Questions: Refraction at Boundaries and Snell's Law
5 questions to test your understanding
Score: 0 / 5
Question 1 Multiple Choice
Light travels from glass (n = 1.5) into water (n = 1.33). Which correctly describes the refracted ray?
AIt bends toward the normal because it enters a denser medium
BIt bends away from the normal because it enters a less optically dense medium
CIt travels in the same direction because both media are transparent
DIt bends toward the normal because the wavelength increases upon entering water
When light moves from a higher-n to a lower-n medium (glass → water), it speeds up. By Snell's law n₁ sin θ₁ = n₂ sin θ₂, if n₁ > n₂ then sin θ₂ > sin θ₁, so θ₂ > θ₁ — the ray bends away from the normal. Option A confuses the direction of bending; 'denser medium' means higher n, which bends toward the normal — but here glass is the denser medium, not water.

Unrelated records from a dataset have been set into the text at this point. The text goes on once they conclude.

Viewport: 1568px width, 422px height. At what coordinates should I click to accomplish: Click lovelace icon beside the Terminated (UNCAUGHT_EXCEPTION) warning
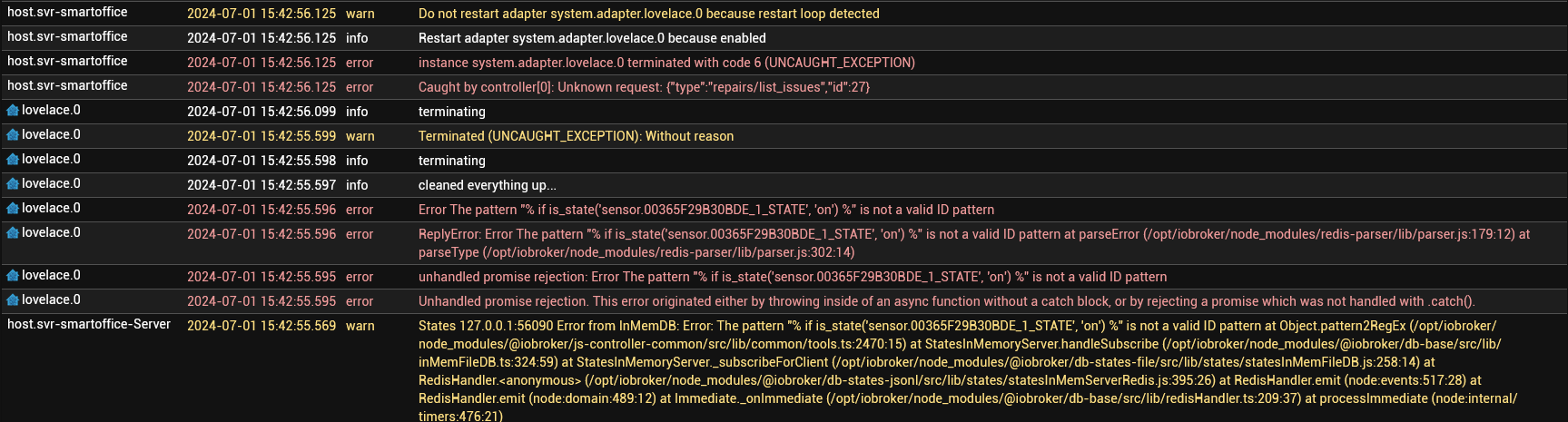[13, 135]
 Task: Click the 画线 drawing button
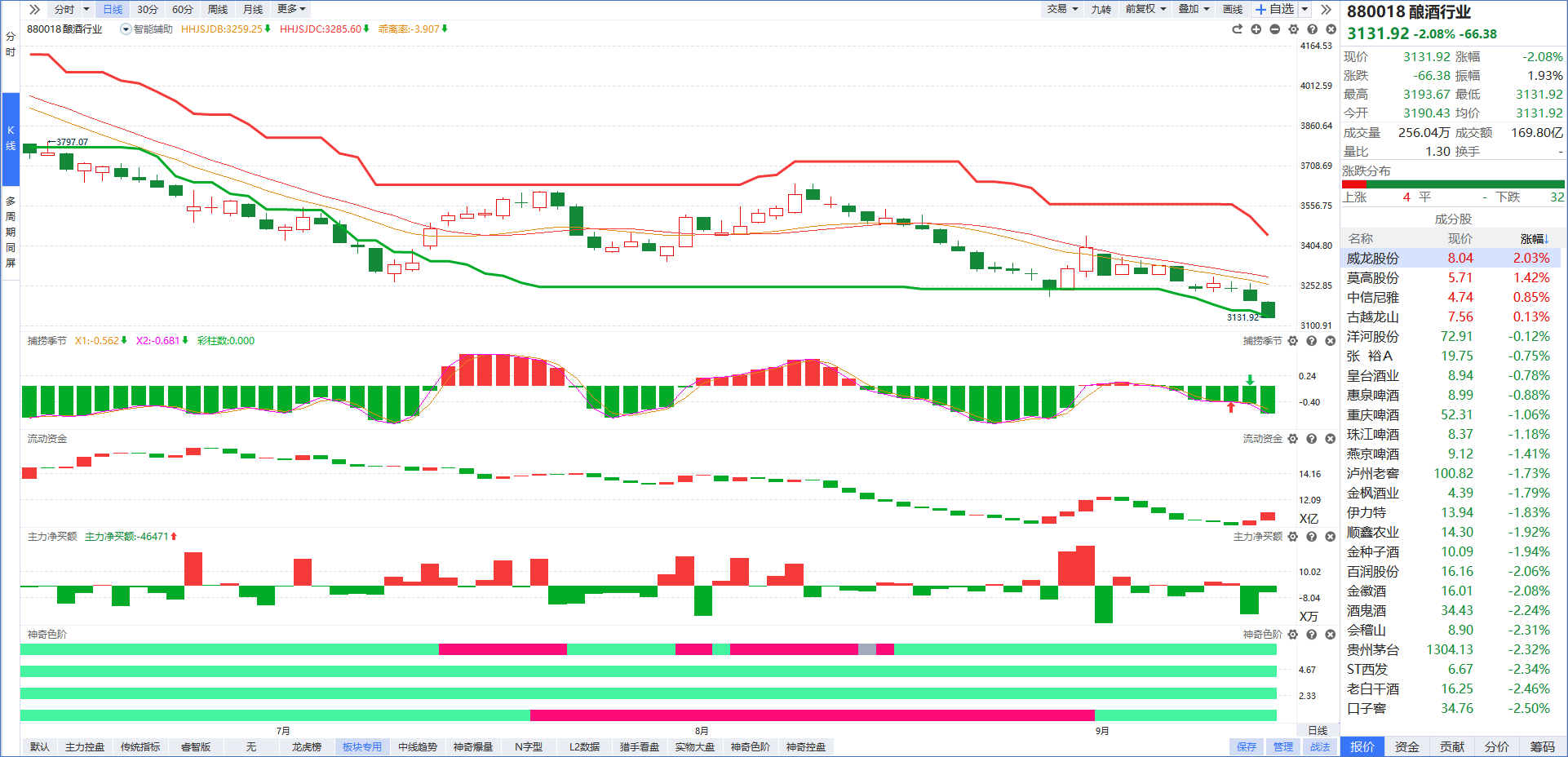[1233, 9]
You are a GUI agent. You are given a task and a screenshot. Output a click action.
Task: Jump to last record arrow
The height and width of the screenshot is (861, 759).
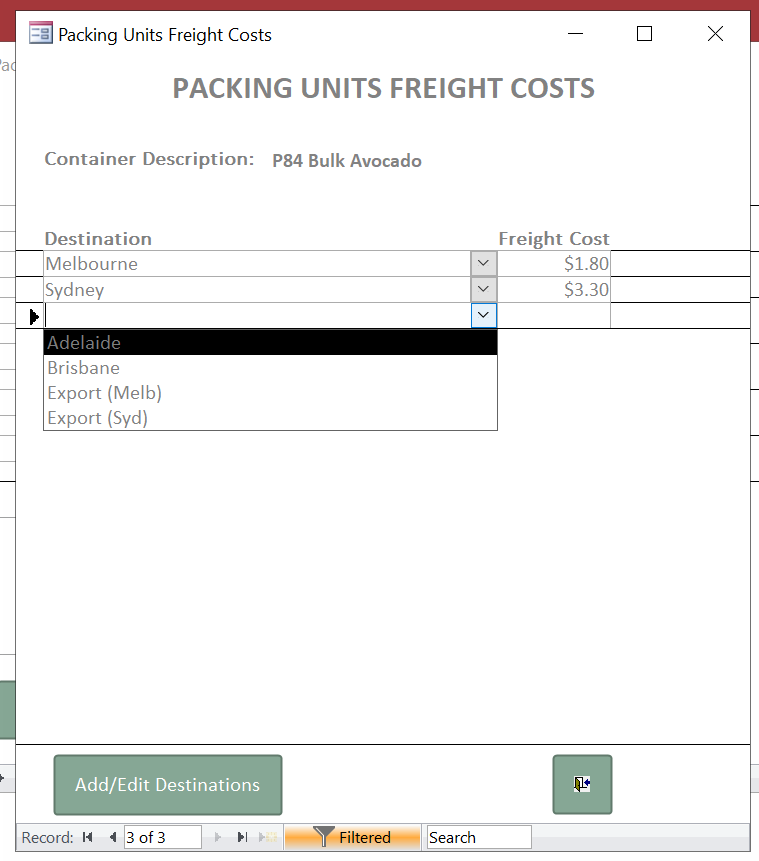click(242, 837)
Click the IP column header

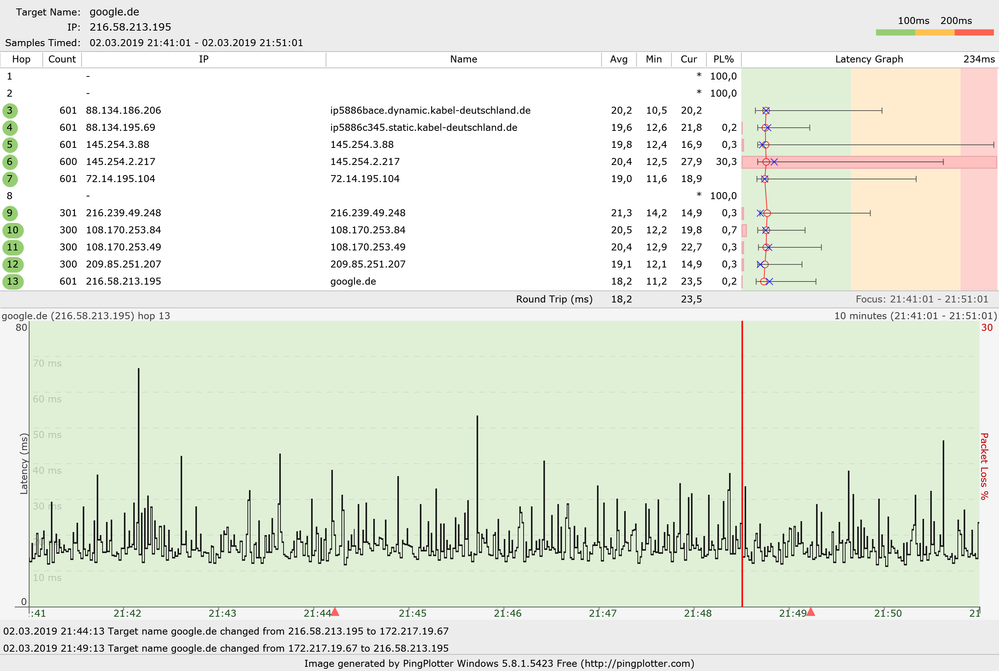204,59
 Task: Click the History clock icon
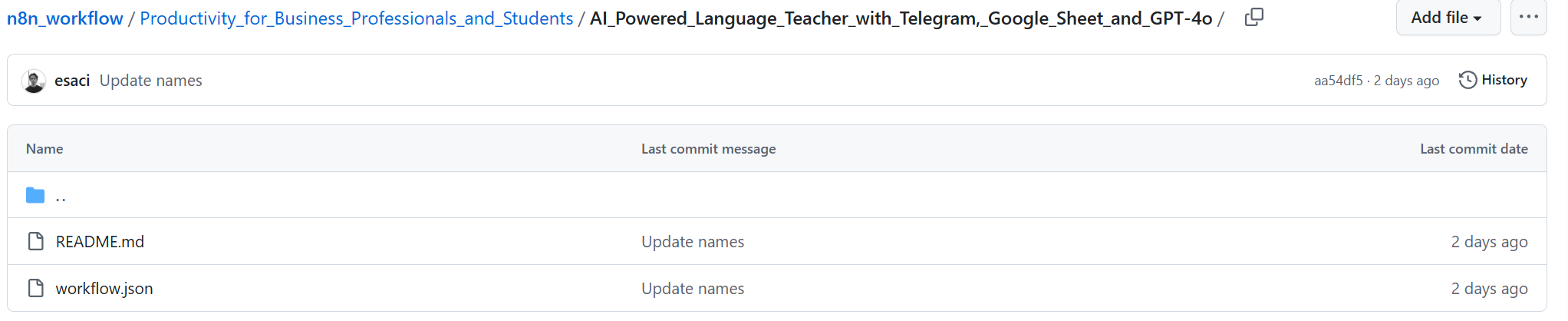(1467, 80)
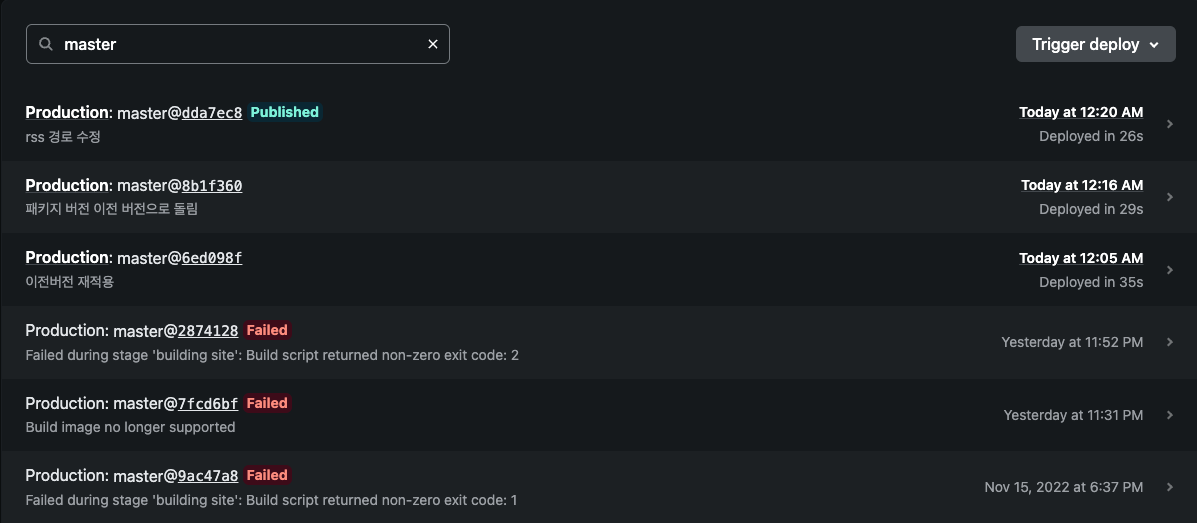This screenshot has width=1197, height=523.
Task: Click the search magnifier icon
Action: coord(47,44)
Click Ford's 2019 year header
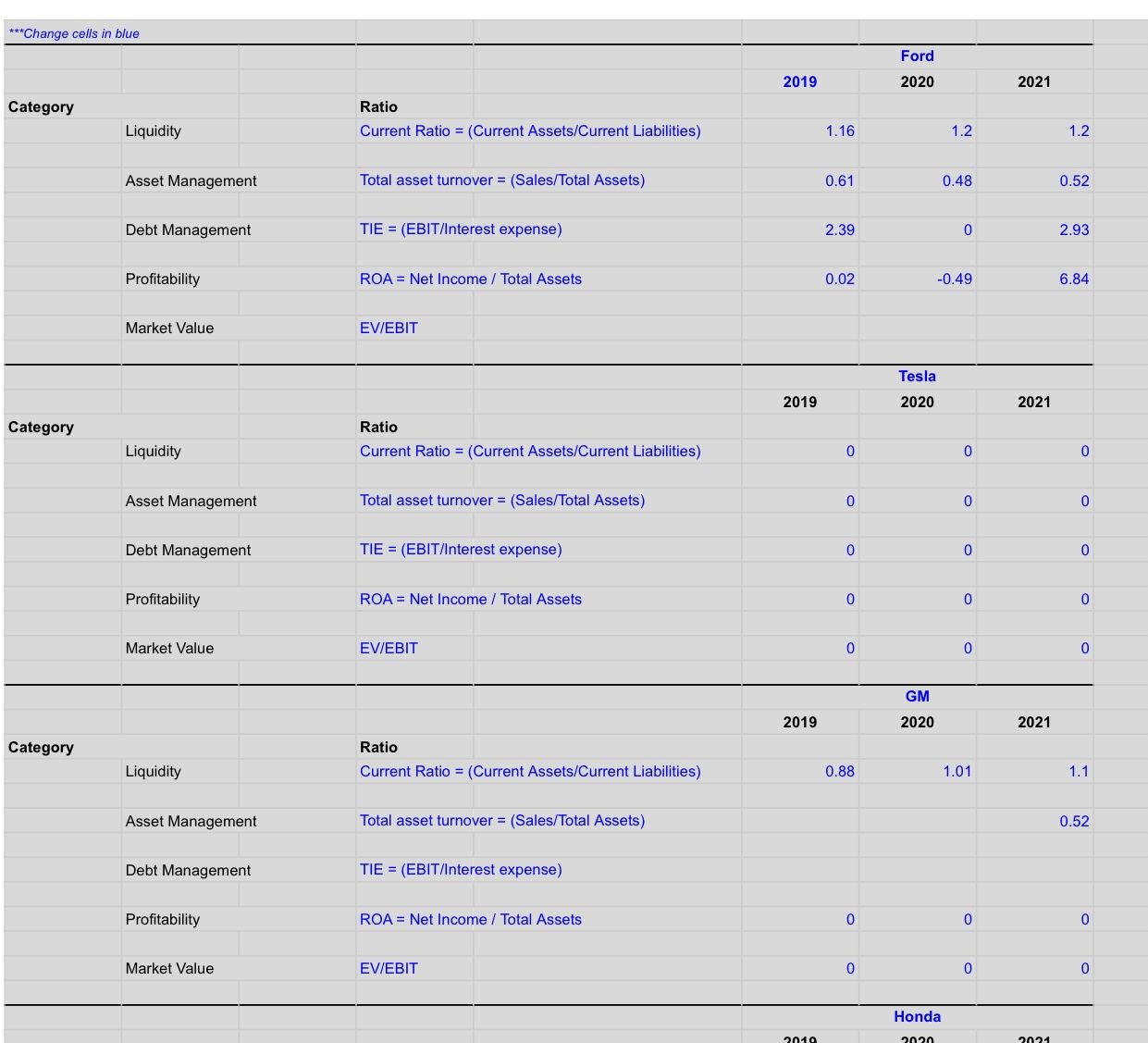1148x1043 pixels. click(x=801, y=81)
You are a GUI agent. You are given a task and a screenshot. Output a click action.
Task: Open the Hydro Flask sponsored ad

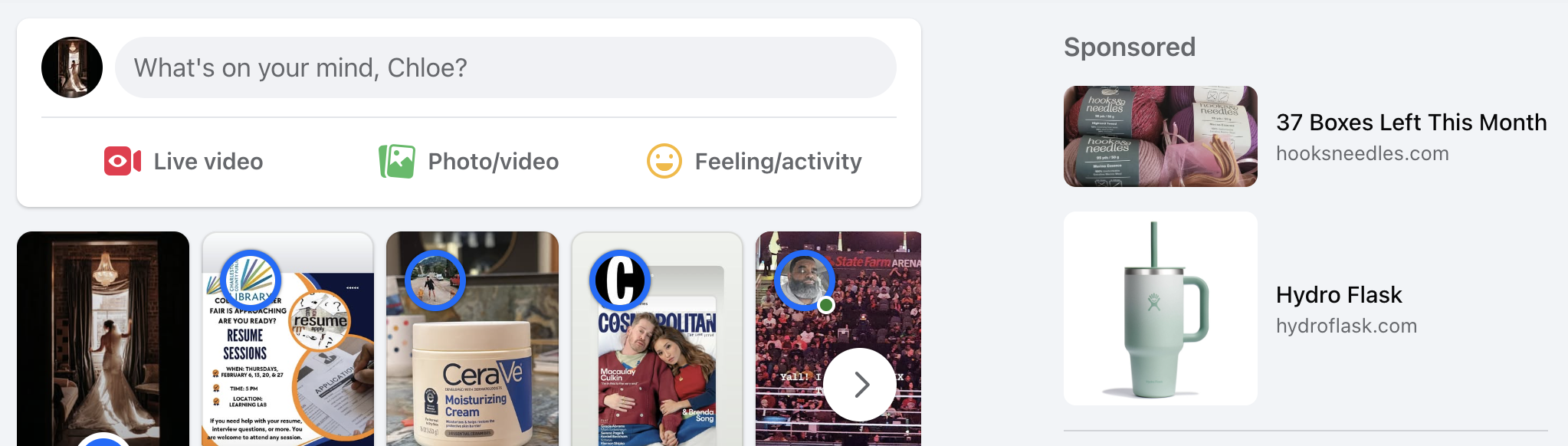coord(1306,309)
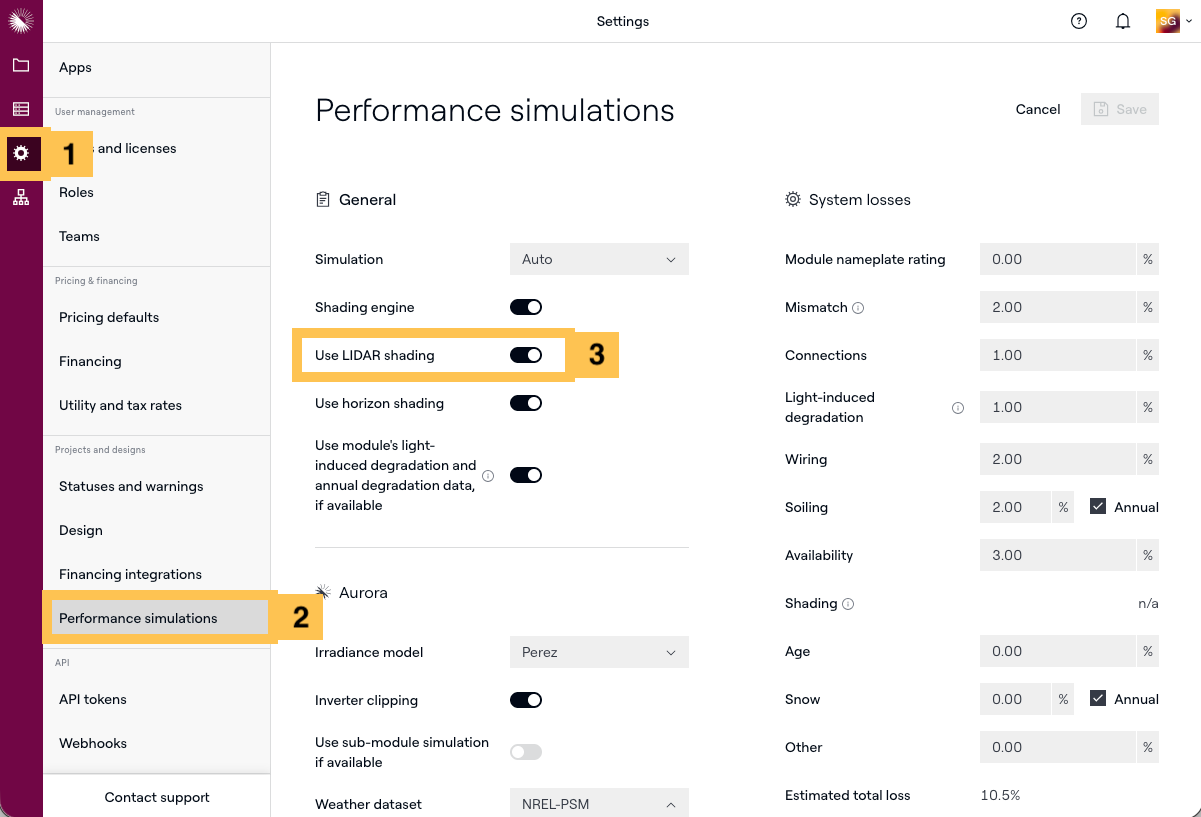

Question 2 Multiple Choice
When light passes from air into glass, which property of the wave remains unchanged at the interface?
ASpeed
BWavelength
CFrequency
DDirection of propagation
Frequency is set by the source and cannot change at the interface — wave cycles cannot be created or destroyed there (phase continuity). Speed decreases (v = c/n), wavelength shortens proportionally (λ = v/f), and direction changes. Frequency alone is invariant. This invariance is the physical reason refraction happens: the wavelength must shorten, which forces the wavefront to pivot.
Question 3 True / False
A ray entering a medium with a higher refractive index always bends toward the normal.
TTrue
FFalse
Answer: True
Snell's law: n₁ sin θ₁ = n₂ sin θ₂. If n₂ > n₁, then sin θ₂ must be smaller than sin θ₁ to keep the products equal, so θ₂ < θ₁ — the refracted ray is closer to the normal. This is unambiguous and direction-independent; entering a higher-n medium always bends toward the normal.
Question 4 True / False
When light slows down upon entering a denser medium, its frequency decreases proportionally so that energy is conserved.
TTrue
FFalse
Answer: False
Frequency does not change when light crosses an interface — it is determined by the source, not the medium. Energy per photon (E = hf) is also unchanged. What decreases proportionally with speed is the wavelength: since v = fλ, if v drops and f is fixed, then λ must drop by the same factor. Confusing wavelength change with frequency change is a common error.
Question 5 Short Answer
Why does light change direction when it crosses from one medium into another? Explain in terms of what changes and what stays constant at the interface.
Think about your answer, then reveal below.
Model answer: Frequency must remain constant at the interface (wave cycles cannot be created or destroyed there). Since v = fλ, when the wave slows in the new medium, the wavelength must shorten. The portion of the wavefront that enters first slows and shortens, while the rest still travels at the original speed — this mismatch pivots the wavefront, changing the ray's direction. Snell's law quantifies that pivot.
The deeper insight is that bending is a consequence of wavelength change forced by frequency invariance. A useful analogy: soldiers marching at an angle toward mud — those who hit the mud first slow down, causing the rank to swing. The frequency-stays-constant constraint is what makes this analysis rigorous rather than just a visual analogy.